Task objective -> Below are some records. Write out the lines from the one containing "This screenshot has width=834, height=841." to the last line, word for word, leaving out pictures.

- - - - - - -

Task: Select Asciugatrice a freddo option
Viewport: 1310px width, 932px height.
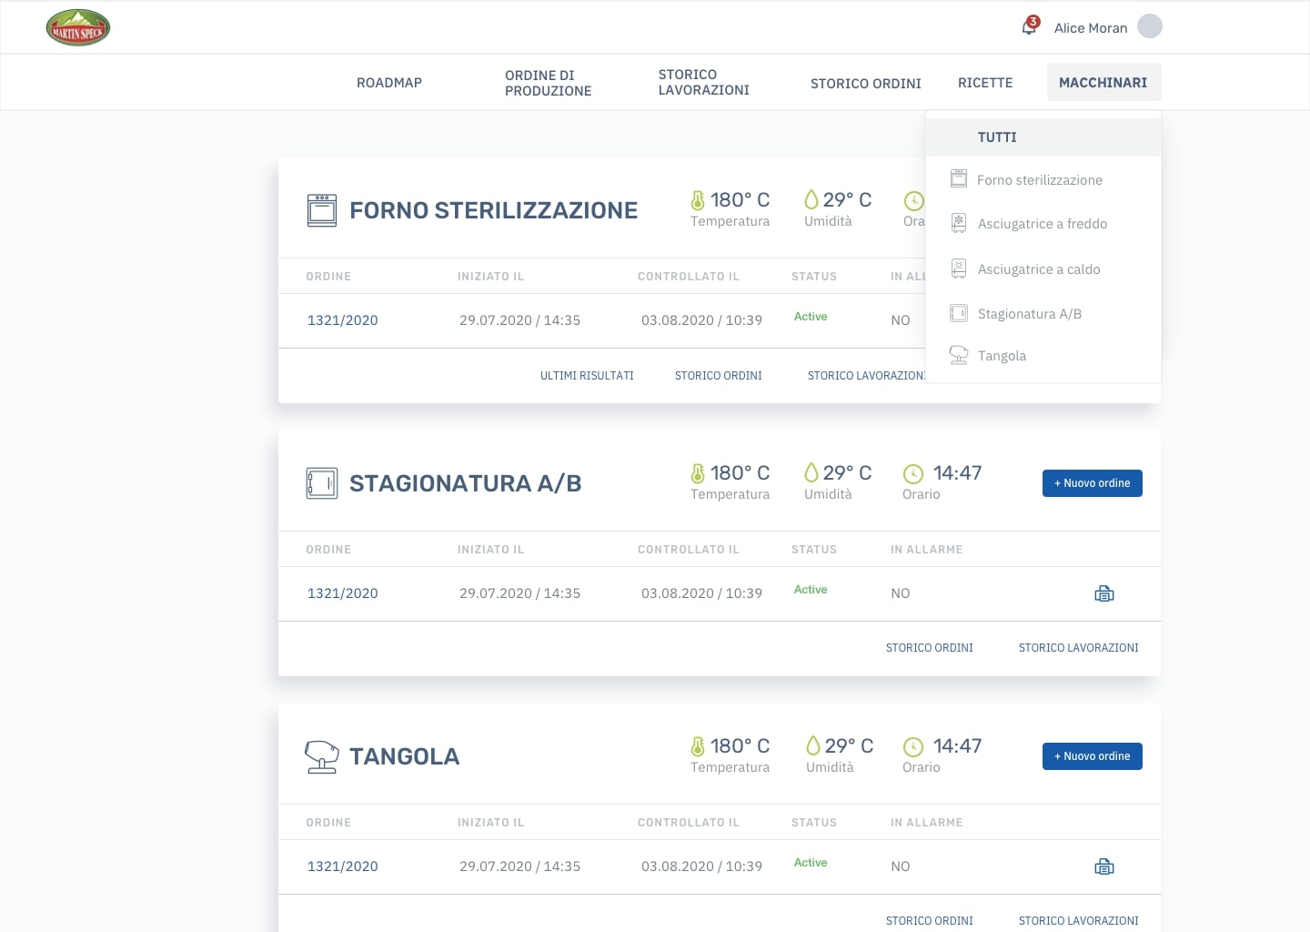Action: pyautogui.click(x=1042, y=224)
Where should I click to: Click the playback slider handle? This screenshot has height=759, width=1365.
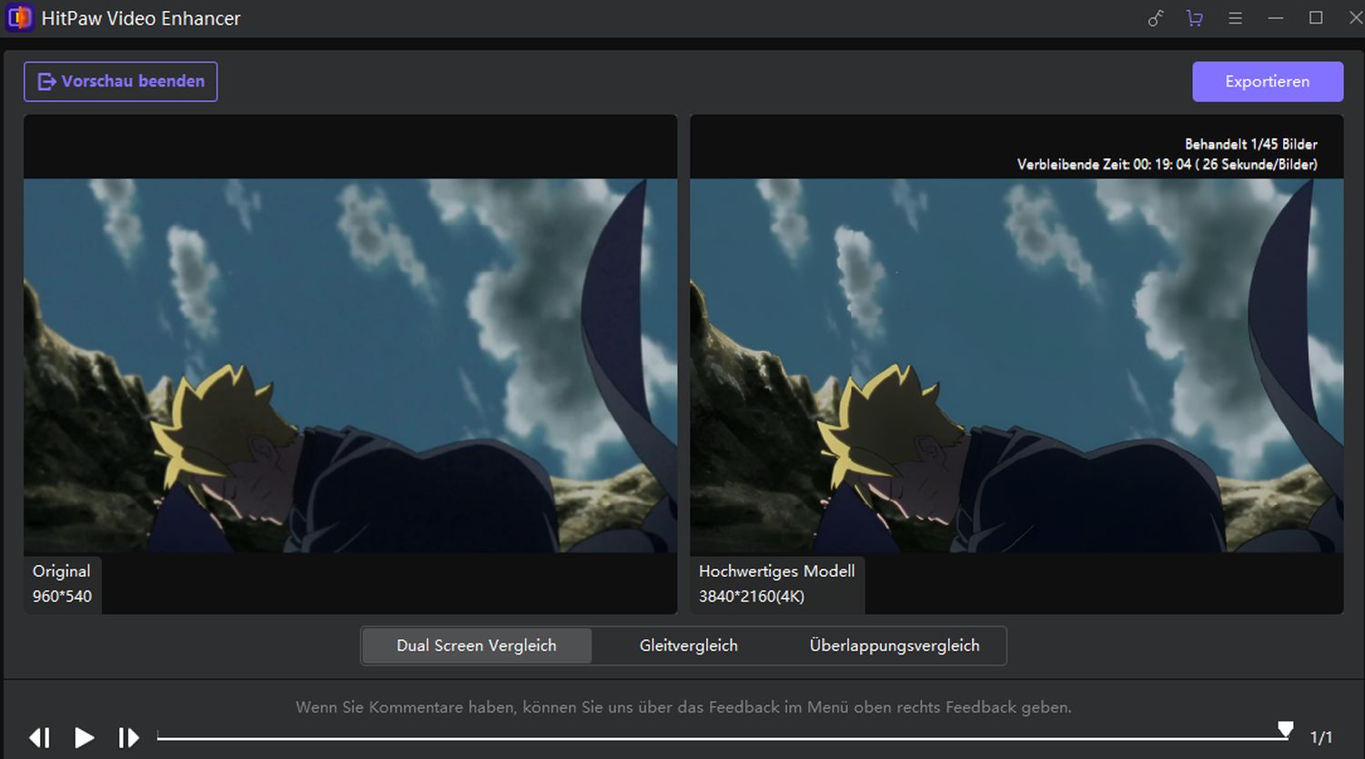click(x=1285, y=730)
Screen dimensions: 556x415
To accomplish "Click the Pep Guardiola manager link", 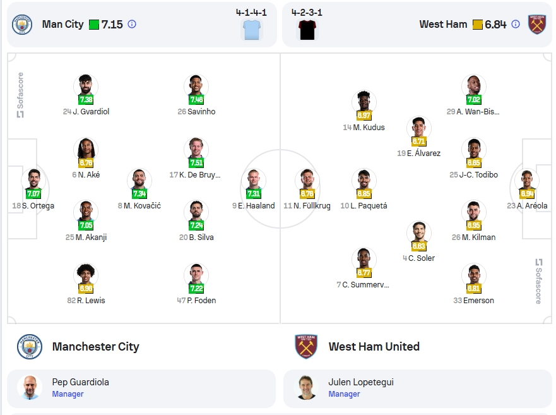I will [81, 382].
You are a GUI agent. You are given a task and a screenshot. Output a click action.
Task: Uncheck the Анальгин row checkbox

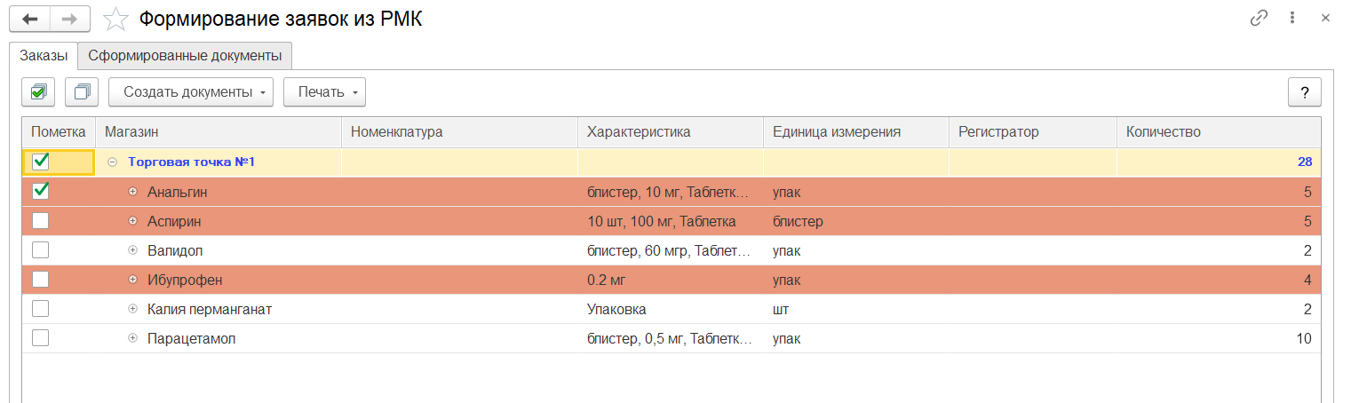click(41, 192)
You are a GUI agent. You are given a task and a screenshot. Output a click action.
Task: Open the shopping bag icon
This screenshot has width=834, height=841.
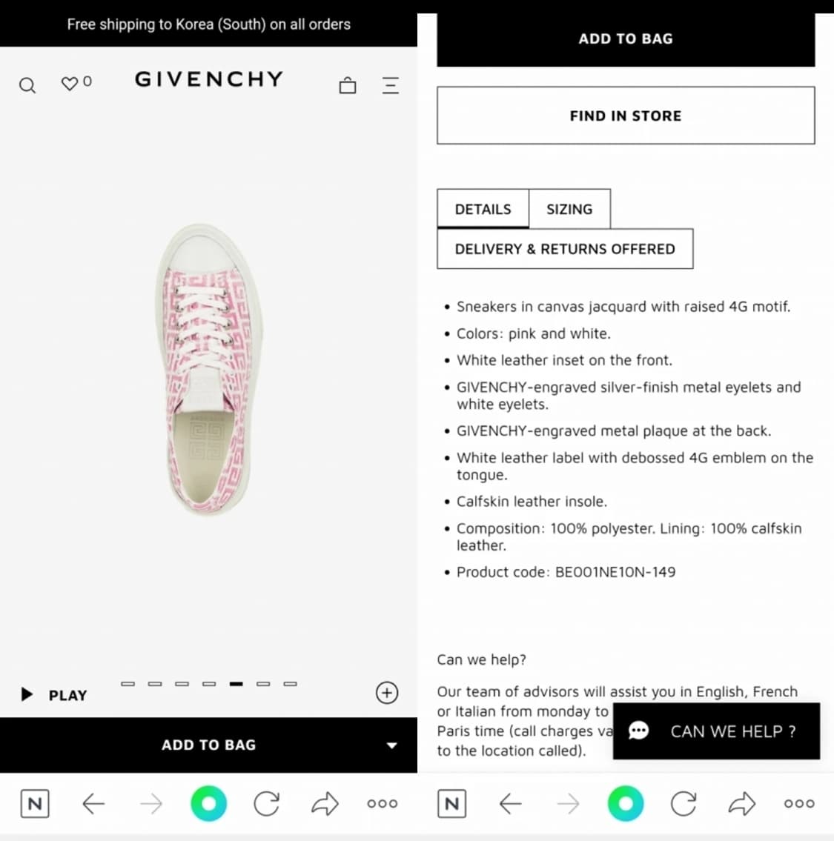348,85
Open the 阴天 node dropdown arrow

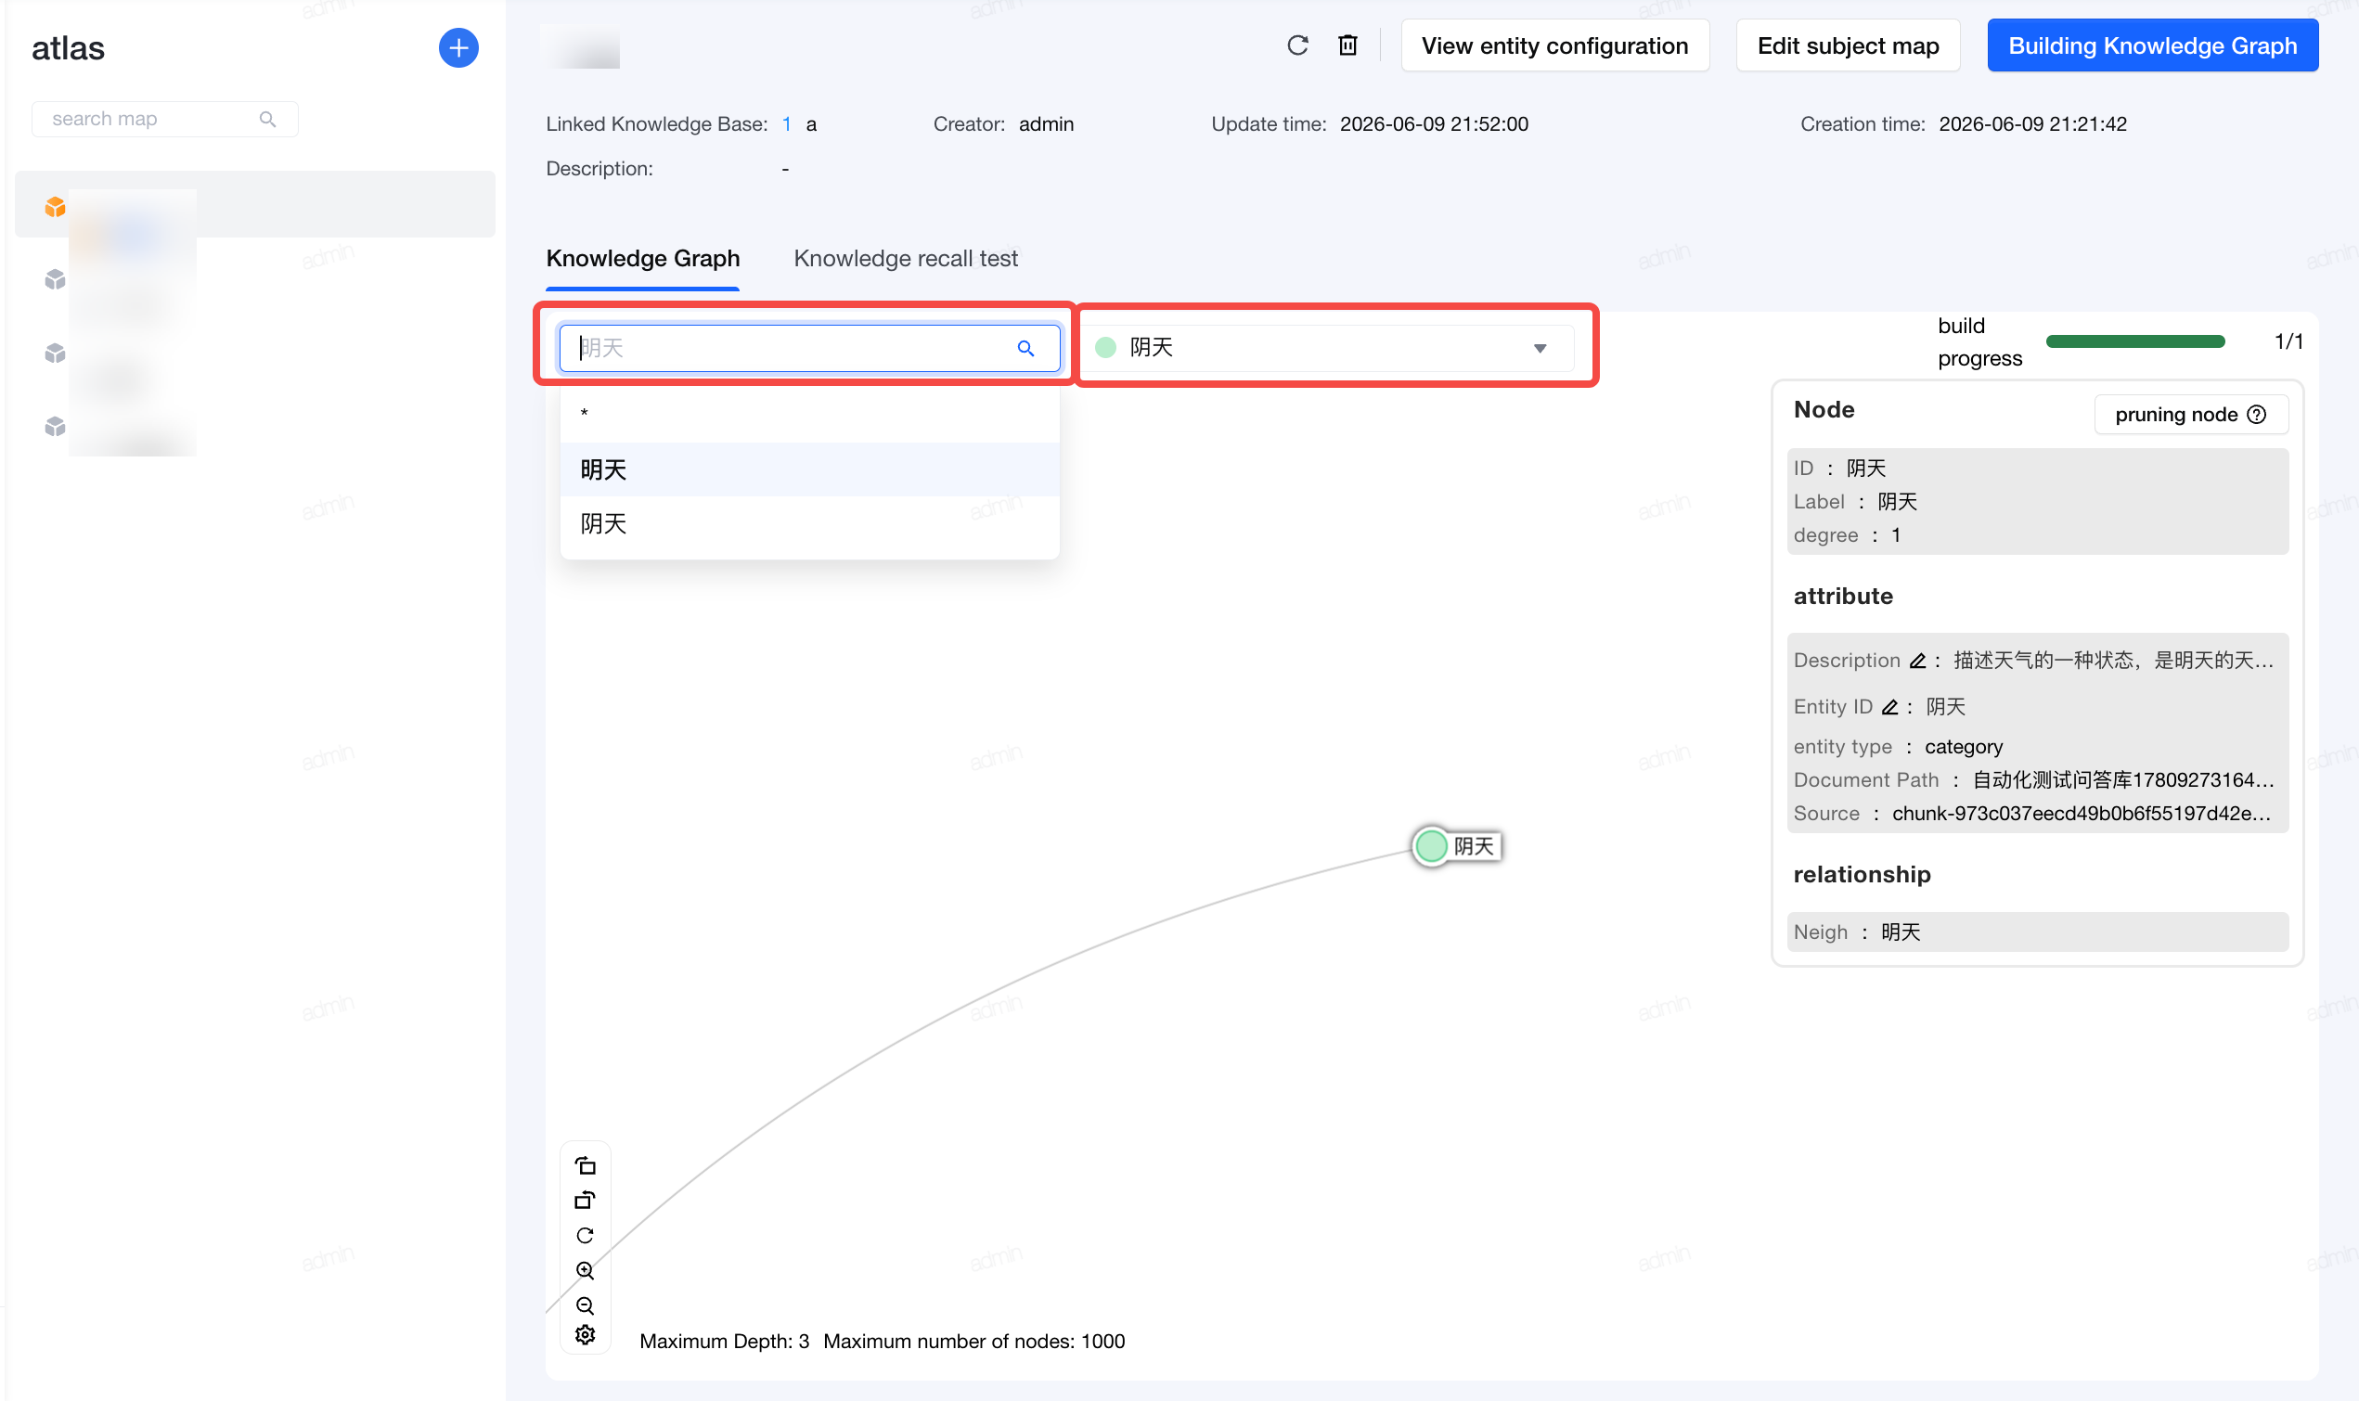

- - - - - - -

Solution to this task ->
This screenshot has width=834, height=841.
348,85
Open the 阴天 node dropdown arrow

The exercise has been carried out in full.